Is what a leader should do. And this is remarkable. And there were a number of horrible emperors that Marcus mentions, the worst of them being Nero, right?
Who reigned a good 150 years before Marcus Aurelius. Marcus uses him as an example of a person who is addicted to the passions, addicted to sensory. Sensory pleasure. And so Marcus, yes, in his role as philosopher king, says some very surprising things. He admires as his heroes Romans who lived before Rome was an empire, before it was, when it was a republic, right? And so he admires, for example, the Brutus, who famously was one of the assassins of Julius Caesar, right? And so he, being an emperor and having absolute power and being the most powerful person in the universe, right?
Told himself. And he invents a new verb. He says, don't become cesarified.
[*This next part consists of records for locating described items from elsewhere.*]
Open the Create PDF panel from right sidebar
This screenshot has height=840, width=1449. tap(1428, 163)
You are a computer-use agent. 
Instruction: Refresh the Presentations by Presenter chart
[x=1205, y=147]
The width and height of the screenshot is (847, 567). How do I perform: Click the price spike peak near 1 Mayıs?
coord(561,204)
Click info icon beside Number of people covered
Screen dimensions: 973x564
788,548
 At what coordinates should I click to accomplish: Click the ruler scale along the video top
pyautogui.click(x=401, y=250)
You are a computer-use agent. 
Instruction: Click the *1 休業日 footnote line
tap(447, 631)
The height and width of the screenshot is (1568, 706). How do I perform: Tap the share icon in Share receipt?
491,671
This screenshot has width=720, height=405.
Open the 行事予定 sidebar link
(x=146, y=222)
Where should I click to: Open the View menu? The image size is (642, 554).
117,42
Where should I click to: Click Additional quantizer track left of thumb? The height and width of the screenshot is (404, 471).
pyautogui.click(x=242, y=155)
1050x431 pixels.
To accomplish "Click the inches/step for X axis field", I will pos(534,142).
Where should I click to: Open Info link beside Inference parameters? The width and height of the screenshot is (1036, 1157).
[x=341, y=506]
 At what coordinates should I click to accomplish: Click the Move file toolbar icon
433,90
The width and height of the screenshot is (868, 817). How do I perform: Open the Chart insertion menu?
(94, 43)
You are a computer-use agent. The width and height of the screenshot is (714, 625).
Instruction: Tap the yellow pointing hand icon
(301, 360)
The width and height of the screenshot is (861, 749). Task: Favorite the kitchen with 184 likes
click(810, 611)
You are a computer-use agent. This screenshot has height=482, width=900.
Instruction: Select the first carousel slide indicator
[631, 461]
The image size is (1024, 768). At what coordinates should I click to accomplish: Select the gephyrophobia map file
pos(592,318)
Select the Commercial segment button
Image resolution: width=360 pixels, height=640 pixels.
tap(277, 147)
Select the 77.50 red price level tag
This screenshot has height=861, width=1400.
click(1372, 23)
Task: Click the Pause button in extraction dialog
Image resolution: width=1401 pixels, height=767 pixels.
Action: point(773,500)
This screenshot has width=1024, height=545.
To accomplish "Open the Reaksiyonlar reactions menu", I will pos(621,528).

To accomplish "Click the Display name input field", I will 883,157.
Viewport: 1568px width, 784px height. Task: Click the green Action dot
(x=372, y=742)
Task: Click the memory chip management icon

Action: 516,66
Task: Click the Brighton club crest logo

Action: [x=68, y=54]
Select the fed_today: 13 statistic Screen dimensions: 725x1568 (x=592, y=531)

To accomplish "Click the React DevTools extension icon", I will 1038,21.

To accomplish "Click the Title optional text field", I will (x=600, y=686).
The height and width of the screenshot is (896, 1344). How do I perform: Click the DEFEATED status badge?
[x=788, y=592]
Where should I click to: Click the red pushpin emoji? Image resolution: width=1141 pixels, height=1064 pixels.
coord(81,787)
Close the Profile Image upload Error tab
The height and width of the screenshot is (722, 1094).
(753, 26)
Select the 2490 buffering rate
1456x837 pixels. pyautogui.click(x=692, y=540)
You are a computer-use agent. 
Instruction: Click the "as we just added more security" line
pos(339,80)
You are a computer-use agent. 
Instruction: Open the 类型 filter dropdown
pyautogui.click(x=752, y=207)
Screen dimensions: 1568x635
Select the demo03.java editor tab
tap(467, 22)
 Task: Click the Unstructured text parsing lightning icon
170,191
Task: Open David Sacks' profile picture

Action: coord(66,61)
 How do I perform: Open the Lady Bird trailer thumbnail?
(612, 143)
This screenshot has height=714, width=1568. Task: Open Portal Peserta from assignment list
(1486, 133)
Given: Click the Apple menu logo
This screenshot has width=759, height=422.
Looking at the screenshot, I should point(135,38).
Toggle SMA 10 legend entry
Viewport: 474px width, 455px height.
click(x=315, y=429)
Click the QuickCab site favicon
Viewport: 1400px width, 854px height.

Don't become addicted to luxuries, for example, right. But rather stay focused on what's important. Marcus abhors all forms of bling, right? Of. Yeah. Of useless flashy stuff. He hates it in his prose style, he hates it in his attire, and he hates it out there in the world. And so, yes, I would say Marcus Aurelius did achieve that. His ideal, right? He became a hero as a Roman. And all the evidence suggests, first that he didn't want to be an emperor, right? He was reluctant and even upset when he was drafted basically into the ranks of dynastic succession, right? There was Emperor Hadrian, and Hadrian made Antoninus Pius, the next emperor, adopt Marcus as his son and heir, right? Marcus didn't want to be an emperor, he wanted to be a philosopher. And he talks about this in a number of entries. But Stoicism in general holds that this is true. One is obliged to be scrupulously dutiful in one's career, right? You should find the art you want to practice and spend your whole time doing it. And so though he wanted to be a philosopher, he set aside, I think, some time in the morning to work on that. And from that comes the meditations, right? But in every other respect, he was the perfect emperor. He was scrupulously dutiful. He presided over law courts in Rome, for example. And when war started, he went. He didn't send some other general out there to campaign for him, but he accepted waging war as his duty as an emperor. And so I'm hesitant, as I mentioned earlier, to see any human being as perfect and flawless, right? Humans just don't come that way, right? But Marcus, more than any other emperor about whom I have read or whom I have studied, right came closest to achieving that ideal. And so I admire him greatly. I don't know if I were emperor or right, if I, yes, would have been as virtuous as he proved to be.
[01:09:32] Brendon Orr: Well, thank you, Aaron, for helping us understand the man, the mind and the spirit of who was Marcus Aurelius and putting this book out there. And thank you very much for being on Padmasana.
[01:09:48] Aaron Poochigian: My pleasure. It was a pleasure talking to you, Brendan.